• Work task: When you reach the line containing "Task: Click the Beta reactivity slider handle" in the entries below, begin reproducing lines exactly, and stop once the line containing "Task: Zoom in with the plus control" is done.

Saved data entries:
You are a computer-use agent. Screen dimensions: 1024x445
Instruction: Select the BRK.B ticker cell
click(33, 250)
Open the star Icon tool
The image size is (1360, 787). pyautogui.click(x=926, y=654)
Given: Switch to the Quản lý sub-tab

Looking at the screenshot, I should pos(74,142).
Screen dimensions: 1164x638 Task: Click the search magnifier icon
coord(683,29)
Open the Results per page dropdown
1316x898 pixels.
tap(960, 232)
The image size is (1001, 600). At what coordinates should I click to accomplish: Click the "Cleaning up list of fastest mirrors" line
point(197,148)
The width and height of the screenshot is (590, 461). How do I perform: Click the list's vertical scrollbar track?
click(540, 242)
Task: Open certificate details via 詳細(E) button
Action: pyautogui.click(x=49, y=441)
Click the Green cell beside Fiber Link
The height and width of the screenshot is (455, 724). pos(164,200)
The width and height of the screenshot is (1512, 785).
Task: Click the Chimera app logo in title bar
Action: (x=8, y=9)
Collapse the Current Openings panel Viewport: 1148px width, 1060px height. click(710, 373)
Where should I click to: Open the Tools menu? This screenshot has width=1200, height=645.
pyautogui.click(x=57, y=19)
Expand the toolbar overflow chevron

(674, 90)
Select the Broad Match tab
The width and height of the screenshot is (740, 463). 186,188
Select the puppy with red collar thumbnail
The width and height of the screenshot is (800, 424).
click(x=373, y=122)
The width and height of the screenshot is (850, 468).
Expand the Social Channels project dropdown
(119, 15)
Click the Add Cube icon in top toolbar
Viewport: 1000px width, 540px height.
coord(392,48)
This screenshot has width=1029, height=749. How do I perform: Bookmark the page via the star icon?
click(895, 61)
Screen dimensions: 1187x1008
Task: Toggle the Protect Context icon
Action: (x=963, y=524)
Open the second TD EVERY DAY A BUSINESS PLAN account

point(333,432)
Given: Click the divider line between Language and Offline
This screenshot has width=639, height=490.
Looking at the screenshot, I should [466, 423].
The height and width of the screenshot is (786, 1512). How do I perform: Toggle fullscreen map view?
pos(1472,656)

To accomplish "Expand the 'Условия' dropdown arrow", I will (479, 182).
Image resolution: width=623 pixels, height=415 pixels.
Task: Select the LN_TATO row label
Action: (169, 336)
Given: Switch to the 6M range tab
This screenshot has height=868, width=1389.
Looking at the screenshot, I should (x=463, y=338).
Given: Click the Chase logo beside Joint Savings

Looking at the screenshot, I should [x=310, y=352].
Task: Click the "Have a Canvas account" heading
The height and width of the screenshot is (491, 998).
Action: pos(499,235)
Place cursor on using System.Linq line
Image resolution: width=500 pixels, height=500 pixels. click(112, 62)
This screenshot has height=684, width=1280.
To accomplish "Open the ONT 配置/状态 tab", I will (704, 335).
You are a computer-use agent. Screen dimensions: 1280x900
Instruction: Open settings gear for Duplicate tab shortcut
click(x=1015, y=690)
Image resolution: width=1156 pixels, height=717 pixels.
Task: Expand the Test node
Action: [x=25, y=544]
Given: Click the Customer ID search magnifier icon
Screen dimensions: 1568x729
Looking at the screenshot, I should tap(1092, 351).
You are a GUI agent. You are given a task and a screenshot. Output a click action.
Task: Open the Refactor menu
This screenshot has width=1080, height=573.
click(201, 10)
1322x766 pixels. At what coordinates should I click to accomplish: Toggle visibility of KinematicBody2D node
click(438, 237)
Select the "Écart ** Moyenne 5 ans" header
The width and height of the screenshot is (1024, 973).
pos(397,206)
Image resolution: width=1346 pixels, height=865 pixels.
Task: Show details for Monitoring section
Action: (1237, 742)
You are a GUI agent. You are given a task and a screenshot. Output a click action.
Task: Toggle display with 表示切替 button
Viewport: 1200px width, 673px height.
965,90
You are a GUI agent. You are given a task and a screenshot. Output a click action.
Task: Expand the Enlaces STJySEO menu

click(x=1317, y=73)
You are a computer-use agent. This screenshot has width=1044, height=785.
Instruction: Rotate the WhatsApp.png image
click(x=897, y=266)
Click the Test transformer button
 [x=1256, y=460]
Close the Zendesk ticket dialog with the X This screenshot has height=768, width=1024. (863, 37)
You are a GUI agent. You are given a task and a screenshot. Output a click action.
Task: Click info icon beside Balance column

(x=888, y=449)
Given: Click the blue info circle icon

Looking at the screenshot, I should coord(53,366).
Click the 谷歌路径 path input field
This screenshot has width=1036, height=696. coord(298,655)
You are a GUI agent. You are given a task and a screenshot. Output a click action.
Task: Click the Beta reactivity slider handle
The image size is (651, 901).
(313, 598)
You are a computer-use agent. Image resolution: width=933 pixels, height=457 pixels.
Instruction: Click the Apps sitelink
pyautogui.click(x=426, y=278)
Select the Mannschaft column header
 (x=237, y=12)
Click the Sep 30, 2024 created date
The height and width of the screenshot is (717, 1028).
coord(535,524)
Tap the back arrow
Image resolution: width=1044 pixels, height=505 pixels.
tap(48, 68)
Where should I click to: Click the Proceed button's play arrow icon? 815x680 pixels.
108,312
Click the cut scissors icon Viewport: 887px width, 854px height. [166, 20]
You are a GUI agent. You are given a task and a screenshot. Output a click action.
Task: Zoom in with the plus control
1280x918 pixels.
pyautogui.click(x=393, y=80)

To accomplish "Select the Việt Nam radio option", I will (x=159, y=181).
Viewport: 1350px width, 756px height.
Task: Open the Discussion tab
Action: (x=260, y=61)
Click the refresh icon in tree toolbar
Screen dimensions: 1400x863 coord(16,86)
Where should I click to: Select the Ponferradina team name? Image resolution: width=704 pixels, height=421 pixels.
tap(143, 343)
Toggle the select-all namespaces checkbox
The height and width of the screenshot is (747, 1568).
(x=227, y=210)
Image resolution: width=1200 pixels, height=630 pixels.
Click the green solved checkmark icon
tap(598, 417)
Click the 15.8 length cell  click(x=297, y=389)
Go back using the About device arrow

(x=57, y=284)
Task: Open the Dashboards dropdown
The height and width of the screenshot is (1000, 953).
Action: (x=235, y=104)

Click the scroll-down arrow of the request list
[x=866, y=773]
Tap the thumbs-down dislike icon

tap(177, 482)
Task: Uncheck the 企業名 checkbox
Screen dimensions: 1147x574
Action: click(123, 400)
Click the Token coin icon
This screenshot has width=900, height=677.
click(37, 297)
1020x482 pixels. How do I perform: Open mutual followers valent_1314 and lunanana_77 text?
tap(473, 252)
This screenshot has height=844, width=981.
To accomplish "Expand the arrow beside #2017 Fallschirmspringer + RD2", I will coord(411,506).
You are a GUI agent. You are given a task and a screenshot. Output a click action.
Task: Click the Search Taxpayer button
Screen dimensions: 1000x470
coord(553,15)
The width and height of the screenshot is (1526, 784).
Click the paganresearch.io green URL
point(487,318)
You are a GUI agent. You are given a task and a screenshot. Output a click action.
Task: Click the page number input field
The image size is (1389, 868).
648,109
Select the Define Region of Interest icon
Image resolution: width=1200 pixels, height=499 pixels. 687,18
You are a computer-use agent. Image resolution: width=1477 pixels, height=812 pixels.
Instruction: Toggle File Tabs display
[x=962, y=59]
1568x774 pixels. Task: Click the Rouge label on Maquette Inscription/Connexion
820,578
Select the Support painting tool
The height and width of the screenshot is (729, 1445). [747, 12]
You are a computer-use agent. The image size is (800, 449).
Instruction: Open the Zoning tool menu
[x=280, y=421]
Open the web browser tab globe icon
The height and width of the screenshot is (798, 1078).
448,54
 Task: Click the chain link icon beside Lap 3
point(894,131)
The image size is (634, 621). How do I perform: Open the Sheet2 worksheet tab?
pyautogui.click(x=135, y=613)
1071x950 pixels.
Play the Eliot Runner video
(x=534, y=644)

• Answer to this task:
Task: Click the Beta reactivity slider handle
The image size is (651, 901).
(313, 598)
You are a computer-use agent. Image resolution: width=933 pixels, height=457 pixels.
Instruction: Click the Apps sitelink
pyautogui.click(x=426, y=278)
Select the Mannschaft column header
 (x=237, y=12)
Click the Sep 30, 2024 created date
The height and width of the screenshot is (717, 1028).
coord(535,524)
Tap the back arrow
Image resolution: width=1044 pixels, height=505 pixels.
tap(48, 68)
Where should I click to: Click the Proceed button's play arrow icon? 815x680 pixels.
108,312
Click the cut scissors icon Viewport: 887px width, 854px height. [166, 20]
You are a GUI agent. You are given a task and a screenshot. Output a click action.
Task: Zoom in with the plus control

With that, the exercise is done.